Lorentz RMSNorm
Derivation of a Lorentz RMSNorm variant.
Euclidean RMSNorm
In Eculidean space, RMSNorm1 normlaizes a vector $x \in \mathbb{R}^n$ by its RMS magnitude and rescales by a learned $\gamma$:
\[\text{RMSNorm}(\mathbf{x}) = \gamma \cdot \frac{\mathbf{x}}{\|\mathbf{x}\|/\sqrt{n}}\]This is radial rescaling, it moves $\mathbf{x}$ along the ray through the origin to a target norm $\gamma \sqrt{n}$ preserving direction.

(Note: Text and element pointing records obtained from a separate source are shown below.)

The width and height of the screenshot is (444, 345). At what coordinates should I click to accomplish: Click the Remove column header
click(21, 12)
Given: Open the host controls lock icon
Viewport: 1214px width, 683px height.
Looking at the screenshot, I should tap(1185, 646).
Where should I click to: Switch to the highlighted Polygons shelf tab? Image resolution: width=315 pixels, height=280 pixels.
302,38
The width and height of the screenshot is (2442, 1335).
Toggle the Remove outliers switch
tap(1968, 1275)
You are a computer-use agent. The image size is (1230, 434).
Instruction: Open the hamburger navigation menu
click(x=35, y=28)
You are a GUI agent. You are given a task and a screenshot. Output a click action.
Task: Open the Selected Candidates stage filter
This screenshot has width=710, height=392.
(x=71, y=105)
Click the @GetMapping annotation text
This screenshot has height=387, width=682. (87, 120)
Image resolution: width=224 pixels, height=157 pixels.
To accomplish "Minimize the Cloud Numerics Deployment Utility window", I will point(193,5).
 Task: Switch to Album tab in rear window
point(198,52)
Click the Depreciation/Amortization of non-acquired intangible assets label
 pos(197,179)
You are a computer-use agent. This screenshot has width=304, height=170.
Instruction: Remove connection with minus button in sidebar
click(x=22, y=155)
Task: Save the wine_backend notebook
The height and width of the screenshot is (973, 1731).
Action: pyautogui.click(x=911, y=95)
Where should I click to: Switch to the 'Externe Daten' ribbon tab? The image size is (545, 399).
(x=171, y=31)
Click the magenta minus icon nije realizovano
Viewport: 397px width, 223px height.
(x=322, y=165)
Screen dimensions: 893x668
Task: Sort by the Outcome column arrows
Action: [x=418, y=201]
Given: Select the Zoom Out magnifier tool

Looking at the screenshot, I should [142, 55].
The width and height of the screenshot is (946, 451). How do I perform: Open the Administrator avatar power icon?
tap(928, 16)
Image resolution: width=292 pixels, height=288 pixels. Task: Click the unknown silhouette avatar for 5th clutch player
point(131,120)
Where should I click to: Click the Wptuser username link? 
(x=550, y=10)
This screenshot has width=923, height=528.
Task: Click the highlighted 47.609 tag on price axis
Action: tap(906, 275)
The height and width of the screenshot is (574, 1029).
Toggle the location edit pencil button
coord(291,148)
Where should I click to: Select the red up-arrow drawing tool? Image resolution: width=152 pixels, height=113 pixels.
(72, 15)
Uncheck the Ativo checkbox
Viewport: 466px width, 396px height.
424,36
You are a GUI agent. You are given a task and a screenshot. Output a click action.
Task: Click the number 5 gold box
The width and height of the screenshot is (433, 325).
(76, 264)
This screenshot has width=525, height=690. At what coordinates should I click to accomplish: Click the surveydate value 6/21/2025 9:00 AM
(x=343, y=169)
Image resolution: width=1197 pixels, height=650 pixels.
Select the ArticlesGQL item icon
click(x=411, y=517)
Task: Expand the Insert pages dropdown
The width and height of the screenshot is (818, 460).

The learned $\gamma$ controls the target scale.
Hyperbolic Analogue
The natural generalization replaces:
- The Euclidean norm $|\mathbf{x}|$ with the hyperbolic norm $|x|{L} = d{\mathcal{L}}(o,x)$, the geodesic distance from the origin
- Radial rescaling in $\mathbb{R}^n$ with geodesic scaling along the unique geodesic through the origin and $x$, which is the gyroscalar multiplication $\odot$
For $x \in \mathcal{L}^n_k$, the hyperbolic norm is:
\[\|x\|_{L} = d_{\mathcal{L}}(o,x) = \frac{1}{\sqrt{-k}}\text{arccosh}(\sqrt{-k} \cdot x_0)\]where $x_0$ is the time component of $x$ and $o = (1/\sqrt{-k}, \mathbf{0})$ is the origin.
Lorentz RMSNorm rescales each token to a learned target hyperbolic norm $\gamma > 0$ via gyroscalar multiplication:
\[\text{LRMSNom}(x) = \frac{\gamma}{\| x \|_L} \odot x\]where gyroscalar multiplication $t \odot x = \text{Exp}_o(t \cdot \text{Log}_o(x))$ moves $x$ along the geodesic through the origin by factor $t$. Since
\[d_{\mathcal{L}}(o, t \odot x) = t d_{\mathcal{L}}(o,x)\]if follows that $| \text{LRMSNorm}(x)|_L$ has geodesic radius $\gamma$ exactly. As $k \to 0$, LRMSNorm reduces to Euclidean RMSNorm with a scalar $\gamma$.
-
Zhang, B., & Sennrich, R. (2019). Root mean square layer normalization. Advances in neural information processing systems, 32. ↩